31 May 2006

Mistake on previous post

Ron here. I made a mistake on the the previous post when I tried to explain what Tom meant when he said "It failed just long enough to freak me out, as we were on a lee shore."

I put the following explaination, which was wrong!

Being on the lee shore means that land was blocking the wind. In this case, there was no wind to use to sail, and no motor because of of the pump problem. No wind or motor means The Sandpiper is adrift.
I received the following email from Tom Hieronymus of the S/V Mojito correcting me.
Hi Ron,
This is Tom's old neighbor at the marina in Oakland. I met up with Tom and Amy in Mexico when I was skippering the large catamaran, Dolce Vita.

Nice job on the blog. It's great fun following their ventures. Thought you might like a little feedback to keep it accurate. While your reasoning is good, being in the lee of something is being out of the wind, the wind being blocked by the thing. However having a lee shore means that the shore is leward (downwind) of you, a dangerous place to be if something goes wrong. Likewise, when the helm's alee, the tiller is pushed downwind to turn the bow of the boat through the eye of the wind in a tack. So there's windward and leward. To be in the lee of something is to be downwind of it. To have something to the lee of you means that you are upwind of it.

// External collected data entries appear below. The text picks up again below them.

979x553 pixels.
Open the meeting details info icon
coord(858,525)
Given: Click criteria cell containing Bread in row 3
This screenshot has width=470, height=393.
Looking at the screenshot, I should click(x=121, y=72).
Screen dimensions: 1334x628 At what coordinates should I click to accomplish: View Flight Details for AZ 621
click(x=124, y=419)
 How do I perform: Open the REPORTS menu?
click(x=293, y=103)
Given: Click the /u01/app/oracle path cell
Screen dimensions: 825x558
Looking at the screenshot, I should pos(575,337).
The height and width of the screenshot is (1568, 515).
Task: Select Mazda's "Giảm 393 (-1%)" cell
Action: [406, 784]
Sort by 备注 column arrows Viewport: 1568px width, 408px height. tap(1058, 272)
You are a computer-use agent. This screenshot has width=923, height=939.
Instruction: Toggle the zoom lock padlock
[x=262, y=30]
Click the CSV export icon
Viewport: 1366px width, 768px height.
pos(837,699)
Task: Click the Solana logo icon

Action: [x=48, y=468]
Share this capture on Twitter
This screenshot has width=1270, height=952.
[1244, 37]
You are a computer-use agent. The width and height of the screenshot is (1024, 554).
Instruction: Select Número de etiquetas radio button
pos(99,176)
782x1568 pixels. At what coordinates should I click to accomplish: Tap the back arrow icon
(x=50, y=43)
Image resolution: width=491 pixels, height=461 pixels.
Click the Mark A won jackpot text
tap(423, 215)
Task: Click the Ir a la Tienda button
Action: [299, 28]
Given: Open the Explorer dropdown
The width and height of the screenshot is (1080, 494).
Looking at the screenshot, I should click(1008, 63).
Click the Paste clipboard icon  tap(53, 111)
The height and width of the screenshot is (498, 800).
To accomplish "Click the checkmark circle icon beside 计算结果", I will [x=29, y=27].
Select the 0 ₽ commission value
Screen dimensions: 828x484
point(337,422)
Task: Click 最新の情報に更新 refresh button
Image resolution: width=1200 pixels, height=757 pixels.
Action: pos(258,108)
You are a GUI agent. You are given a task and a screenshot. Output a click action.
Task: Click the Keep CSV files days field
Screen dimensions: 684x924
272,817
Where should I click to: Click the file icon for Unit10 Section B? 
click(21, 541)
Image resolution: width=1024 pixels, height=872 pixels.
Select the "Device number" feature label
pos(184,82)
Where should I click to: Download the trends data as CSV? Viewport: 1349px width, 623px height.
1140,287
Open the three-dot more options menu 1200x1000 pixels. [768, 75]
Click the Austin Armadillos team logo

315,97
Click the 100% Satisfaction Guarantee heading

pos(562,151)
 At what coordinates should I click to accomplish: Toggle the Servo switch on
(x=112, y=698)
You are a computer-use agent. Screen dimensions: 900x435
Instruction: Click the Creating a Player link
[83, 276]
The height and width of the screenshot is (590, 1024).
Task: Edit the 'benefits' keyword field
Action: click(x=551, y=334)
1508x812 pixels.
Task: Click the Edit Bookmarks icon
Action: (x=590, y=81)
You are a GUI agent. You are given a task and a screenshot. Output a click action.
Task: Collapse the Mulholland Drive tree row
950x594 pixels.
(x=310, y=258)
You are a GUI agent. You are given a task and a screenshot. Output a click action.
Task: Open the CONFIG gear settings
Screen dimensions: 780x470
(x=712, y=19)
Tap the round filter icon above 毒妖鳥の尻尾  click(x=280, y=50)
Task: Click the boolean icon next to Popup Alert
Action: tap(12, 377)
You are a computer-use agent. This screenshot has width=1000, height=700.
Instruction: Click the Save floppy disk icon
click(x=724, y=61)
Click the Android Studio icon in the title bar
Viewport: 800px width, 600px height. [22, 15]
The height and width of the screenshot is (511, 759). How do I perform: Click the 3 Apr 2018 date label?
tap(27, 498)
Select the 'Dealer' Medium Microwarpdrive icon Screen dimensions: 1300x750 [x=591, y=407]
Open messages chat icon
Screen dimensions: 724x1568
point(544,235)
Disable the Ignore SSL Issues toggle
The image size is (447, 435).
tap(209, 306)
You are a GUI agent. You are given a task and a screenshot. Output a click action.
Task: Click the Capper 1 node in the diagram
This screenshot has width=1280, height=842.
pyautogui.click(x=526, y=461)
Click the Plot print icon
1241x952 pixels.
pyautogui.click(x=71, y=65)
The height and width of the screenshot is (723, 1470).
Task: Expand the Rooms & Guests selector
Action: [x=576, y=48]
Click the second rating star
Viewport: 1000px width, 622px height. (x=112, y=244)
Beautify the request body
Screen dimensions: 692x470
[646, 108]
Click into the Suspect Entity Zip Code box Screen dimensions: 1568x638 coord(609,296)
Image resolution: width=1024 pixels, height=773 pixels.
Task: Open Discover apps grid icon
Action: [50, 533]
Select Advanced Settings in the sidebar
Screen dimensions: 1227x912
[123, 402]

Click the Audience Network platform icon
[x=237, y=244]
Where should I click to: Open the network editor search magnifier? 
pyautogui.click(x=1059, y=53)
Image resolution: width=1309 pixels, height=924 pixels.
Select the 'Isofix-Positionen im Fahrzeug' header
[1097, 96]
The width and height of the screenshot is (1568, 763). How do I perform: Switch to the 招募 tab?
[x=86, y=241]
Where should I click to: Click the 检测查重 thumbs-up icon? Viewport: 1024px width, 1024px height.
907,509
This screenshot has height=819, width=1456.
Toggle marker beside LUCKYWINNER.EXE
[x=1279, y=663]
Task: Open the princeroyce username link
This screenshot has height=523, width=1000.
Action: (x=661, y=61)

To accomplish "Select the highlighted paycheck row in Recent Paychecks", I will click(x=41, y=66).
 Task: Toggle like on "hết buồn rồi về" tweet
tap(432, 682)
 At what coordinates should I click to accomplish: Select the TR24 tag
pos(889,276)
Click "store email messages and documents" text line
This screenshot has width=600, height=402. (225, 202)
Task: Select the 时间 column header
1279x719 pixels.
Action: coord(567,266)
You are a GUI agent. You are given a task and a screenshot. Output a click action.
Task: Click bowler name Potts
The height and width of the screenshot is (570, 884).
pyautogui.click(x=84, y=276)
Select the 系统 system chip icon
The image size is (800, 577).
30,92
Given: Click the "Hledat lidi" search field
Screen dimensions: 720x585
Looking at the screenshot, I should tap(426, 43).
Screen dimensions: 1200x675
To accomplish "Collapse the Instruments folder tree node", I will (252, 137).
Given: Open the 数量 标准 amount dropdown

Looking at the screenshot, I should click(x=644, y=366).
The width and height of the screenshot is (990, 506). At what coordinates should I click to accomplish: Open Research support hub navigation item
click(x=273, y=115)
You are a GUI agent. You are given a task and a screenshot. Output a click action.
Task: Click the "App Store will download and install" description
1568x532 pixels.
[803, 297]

Take care and keep up the good work.

Tom Hieronymus
S/V Mojito
So thank you very much Tom Hieronymus! I appreciate the help. I've corrected the explaination. I sure feel like an idiot. You can tell it has been too long since I've been sailing.

1 comment:

Anonymous said...

Ron: Don't be so hard on yourself. There are not too many of us regular readers who would have known the info was incorrect! I'm sure I speak for many Sandpiper followers who appreciate your work on the blog and your wonderful and educational editorials. As neighbor Tom said, "Keep up the great work!" You truly add an extra dimension to the blog.